The data:
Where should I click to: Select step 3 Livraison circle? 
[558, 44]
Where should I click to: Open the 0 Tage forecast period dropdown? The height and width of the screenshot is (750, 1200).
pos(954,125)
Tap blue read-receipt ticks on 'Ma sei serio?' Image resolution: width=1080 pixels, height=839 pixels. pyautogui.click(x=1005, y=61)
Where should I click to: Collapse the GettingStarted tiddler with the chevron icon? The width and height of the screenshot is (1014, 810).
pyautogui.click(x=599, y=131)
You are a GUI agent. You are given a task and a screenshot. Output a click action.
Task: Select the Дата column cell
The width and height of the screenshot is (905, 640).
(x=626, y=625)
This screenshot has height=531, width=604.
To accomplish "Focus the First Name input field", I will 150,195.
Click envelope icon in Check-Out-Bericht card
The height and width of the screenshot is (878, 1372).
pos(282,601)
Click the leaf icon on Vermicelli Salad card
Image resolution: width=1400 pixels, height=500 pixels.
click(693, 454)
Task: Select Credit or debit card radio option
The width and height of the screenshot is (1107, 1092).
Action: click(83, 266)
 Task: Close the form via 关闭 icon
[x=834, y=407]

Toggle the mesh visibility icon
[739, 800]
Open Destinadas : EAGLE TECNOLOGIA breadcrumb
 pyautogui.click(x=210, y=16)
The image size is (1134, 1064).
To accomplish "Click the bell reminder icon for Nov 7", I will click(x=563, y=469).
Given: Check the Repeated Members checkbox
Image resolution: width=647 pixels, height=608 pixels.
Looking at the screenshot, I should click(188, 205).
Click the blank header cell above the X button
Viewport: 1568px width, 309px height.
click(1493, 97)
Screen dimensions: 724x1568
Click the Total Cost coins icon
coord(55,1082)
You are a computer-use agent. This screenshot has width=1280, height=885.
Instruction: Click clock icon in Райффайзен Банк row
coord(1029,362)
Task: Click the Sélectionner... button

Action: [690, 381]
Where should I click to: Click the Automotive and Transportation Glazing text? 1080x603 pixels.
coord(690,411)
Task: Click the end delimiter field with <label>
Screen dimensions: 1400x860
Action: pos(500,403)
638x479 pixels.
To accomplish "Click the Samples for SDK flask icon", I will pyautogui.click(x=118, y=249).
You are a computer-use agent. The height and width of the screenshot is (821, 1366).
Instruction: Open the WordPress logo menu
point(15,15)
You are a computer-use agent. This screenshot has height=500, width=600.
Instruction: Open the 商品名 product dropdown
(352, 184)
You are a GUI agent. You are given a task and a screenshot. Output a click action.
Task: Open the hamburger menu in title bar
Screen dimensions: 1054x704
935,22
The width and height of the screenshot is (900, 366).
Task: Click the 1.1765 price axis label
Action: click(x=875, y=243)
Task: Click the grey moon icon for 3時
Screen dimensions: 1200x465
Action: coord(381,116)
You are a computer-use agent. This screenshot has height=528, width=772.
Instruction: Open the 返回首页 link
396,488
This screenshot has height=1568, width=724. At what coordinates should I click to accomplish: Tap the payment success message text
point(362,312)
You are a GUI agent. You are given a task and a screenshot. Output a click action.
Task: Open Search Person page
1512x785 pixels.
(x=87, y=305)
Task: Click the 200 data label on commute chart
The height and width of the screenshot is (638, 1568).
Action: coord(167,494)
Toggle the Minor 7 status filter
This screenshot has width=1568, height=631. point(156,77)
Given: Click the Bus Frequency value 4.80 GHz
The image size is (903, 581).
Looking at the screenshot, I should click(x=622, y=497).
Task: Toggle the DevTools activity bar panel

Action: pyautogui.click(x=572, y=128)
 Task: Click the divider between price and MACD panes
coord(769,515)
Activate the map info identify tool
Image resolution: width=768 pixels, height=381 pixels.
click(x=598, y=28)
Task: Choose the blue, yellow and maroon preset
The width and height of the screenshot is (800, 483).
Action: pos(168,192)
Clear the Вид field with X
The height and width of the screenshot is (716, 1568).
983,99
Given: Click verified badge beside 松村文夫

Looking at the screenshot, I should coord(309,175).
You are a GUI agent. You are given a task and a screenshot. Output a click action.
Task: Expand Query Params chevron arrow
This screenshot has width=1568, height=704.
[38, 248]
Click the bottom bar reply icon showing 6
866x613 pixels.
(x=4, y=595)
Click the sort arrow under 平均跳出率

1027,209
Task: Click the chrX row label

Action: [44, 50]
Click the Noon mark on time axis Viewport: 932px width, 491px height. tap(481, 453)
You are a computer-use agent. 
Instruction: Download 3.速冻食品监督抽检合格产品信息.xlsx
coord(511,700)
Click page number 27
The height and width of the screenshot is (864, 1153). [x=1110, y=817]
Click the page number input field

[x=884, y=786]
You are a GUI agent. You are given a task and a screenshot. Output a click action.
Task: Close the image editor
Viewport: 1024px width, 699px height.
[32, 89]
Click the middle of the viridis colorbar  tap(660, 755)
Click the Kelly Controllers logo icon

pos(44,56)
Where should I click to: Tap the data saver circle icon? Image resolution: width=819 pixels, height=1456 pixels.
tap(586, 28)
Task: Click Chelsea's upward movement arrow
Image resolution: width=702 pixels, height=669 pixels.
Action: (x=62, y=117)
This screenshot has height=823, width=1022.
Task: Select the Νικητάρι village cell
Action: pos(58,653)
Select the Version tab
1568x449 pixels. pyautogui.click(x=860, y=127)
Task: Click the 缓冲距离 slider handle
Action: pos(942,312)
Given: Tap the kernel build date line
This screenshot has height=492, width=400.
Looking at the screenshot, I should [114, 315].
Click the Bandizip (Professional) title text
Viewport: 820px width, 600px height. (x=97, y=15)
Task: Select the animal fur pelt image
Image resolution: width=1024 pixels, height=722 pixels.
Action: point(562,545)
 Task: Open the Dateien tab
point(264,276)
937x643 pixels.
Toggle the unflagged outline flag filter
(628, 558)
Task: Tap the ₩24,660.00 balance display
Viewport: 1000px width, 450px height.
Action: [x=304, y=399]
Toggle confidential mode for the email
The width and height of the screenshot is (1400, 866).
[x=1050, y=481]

To do: Starting at the first line and ending at the last, retype the entries above.

Problem solution:
Where should I click to: Select step 3 Livraison circle? 
[558, 44]
Where should I click to: Open the 0 Tage forecast period dropdown? The height and width of the screenshot is (750, 1200).
pos(954,125)
Tap blue read-receipt ticks on 'Ma sei serio?' Image resolution: width=1080 pixels, height=839 pixels. pyautogui.click(x=1005, y=61)
Where should I click to: Collapse the GettingStarted tiddler with the chevron icon? The width and height of the screenshot is (1014, 810).
pyautogui.click(x=599, y=131)
You are a GUI agent. You are given a task and a screenshot. Output a click action.
Task: Select the Дата column cell
The width and height of the screenshot is (905, 640).
(x=626, y=625)
This screenshot has height=531, width=604.
To accomplish "Focus the First Name input field", I will 150,195.
Click envelope icon in Check-Out-Bericht card
The height and width of the screenshot is (878, 1372).
pos(282,601)
Click the leaf icon on Vermicelli Salad card
Image resolution: width=1400 pixels, height=500 pixels.
click(693, 454)
Task: Select Credit or debit card radio option
The width and height of the screenshot is (1107, 1092).
Action: click(83, 266)
 Task: Close the form via 关闭 icon
[x=834, y=407]

Toggle the mesh visibility icon
[739, 800]
Open Destinadas : EAGLE TECNOLOGIA breadcrumb
 pyautogui.click(x=210, y=16)
The image size is (1134, 1064).
To accomplish "Click the bell reminder icon for Nov 7", I will click(x=563, y=469).
Given: Check the Repeated Members checkbox
Image resolution: width=647 pixels, height=608 pixels.
Looking at the screenshot, I should click(188, 205).
Click the blank header cell above the X button
Viewport: 1568px width, 309px height.
click(1493, 97)
Screen dimensions: 724x1568
Click the Total Cost coins icon
coord(55,1082)
You are a computer-use agent. This screenshot has width=1280, height=885.
Instruction: Click clock icon in Райффайзен Банк row
coord(1029,362)
Task: Click the Sélectionner... button

Action: [690, 381]
Where should I click to: Click the Automotive and Transportation Glazing text? 1080x603 pixels.
coord(690,411)
Task: Click the end delimiter field with <label>
Screen dimensions: 1400x860
Action: pos(500,403)
638x479 pixels.
To accomplish "Click the Samples for SDK flask icon", I will pyautogui.click(x=118, y=249).
You are a computer-use agent. The height and width of the screenshot is (821, 1366).
Instruction: Open the WordPress logo menu
point(15,15)
You are a computer-use agent. This screenshot has height=500, width=600.
Instruction: Open the 商品名 product dropdown
(352, 184)
You are a GUI agent. You are given a task and a screenshot. Output a click action.
Task: Open the hamburger menu in title bar
Screen dimensions: 1054x704
935,22
The width and height of the screenshot is (900, 366).
Task: Click the 1.1765 price axis label
Action: click(x=875, y=243)
Task: Click the grey moon icon for 3時
Screen dimensions: 1200x465
Action: coord(381,116)
You are a computer-use agent. This screenshot has height=528, width=772.
Instruction: Open the 返回首页 link
396,488
This screenshot has height=1568, width=724. At what coordinates should I click to accomplish: Tap the payment success message text
point(362,312)
You are a GUI agent. You are given a task and a screenshot. Output a click action.
Task: Open Search Person page
1512x785 pixels.
(x=87, y=305)
Task: Click the 200 data label on commute chart
The height and width of the screenshot is (638, 1568).
Action: coord(167,494)
Toggle the Minor 7 status filter
This screenshot has width=1568, height=631. point(156,77)
Given: Click the Bus Frequency value 4.80 GHz
The image size is (903, 581).
Looking at the screenshot, I should click(x=622, y=497).
Task: Toggle the DevTools activity bar panel

Action: pyautogui.click(x=572, y=128)
 Task: Click the divider between price and MACD panes
coord(769,515)
Activate the map info identify tool
Image resolution: width=768 pixels, height=381 pixels.
click(x=598, y=28)
Task: Choose the blue, yellow and maroon preset
The width and height of the screenshot is (800, 483).
Action: pos(168,192)
Clear the Вид field with X
The height and width of the screenshot is (716, 1568).
983,99
Given: Click verified badge beside 松村文夫

Looking at the screenshot, I should coord(309,175).
You are a GUI agent. You are given a task and a screenshot. Output a click action.
Task: Expand Query Params chevron arrow
This screenshot has width=1568, height=704.
[38, 248]
Click the bottom bar reply icon showing 6
866x613 pixels.
(x=4, y=595)
Click the sort arrow under 平均跳出率

1027,209
Task: Click the chrX row label

Action: [44, 50]
Click the Noon mark on time axis Viewport: 932px width, 491px height. tap(481, 453)
You are a computer-use agent. 
Instruction: Download 3.速冻食品监督抽检合格产品信息.xlsx
coord(511,700)
Click page number 27
The height and width of the screenshot is (864, 1153). [x=1110, y=817]
Click the page number input field

[x=884, y=786]
You are a GUI agent. You are given a task and a screenshot. Output a click action.
Task: Close the image editor
Viewport: 1024px width, 699px height.
[32, 89]
Click the middle of the viridis colorbar  tap(660, 755)
Click the Kelly Controllers logo icon

pos(44,56)
Where should I click to: Tap the data saver circle icon? Image resolution: width=819 pixels, height=1456 pixels.
tap(586, 28)
Task: Click Chelsea's upward movement arrow
Image resolution: width=702 pixels, height=669 pixels.
Action: (x=62, y=117)
This screenshot has height=823, width=1022.
Task: Select the Νικητάρι village cell
Action: pos(58,653)
Select the Version tab
1568x449 pixels. pyautogui.click(x=860, y=127)
Task: Click the 缓冲距离 slider handle
Action: pos(942,312)
Given: Tap the kernel build date line
This screenshot has height=492, width=400.
Looking at the screenshot, I should [114, 315].
Click the Bandizip (Professional) title text
Viewport: 820px width, 600px height. (x=97, y=15)
Task: Select the animal fur pelt image
Image resolution: width=1024 pixels, height=722 pixels.
Action: point(562,545)
 Task: Open the Dateien tab
point(264,276)
937x643 pixels.
Toggle the unflagged outline flag filter
(628, 558)
Task: Tap the ₩24,660.00 balance display
Viewport: 1000px width, 450px height.
Action: [x=304, y=399]
Toggle confidential mode for the email
The width and height of the screenshot is (1400, 866).
[x=1050, y=481]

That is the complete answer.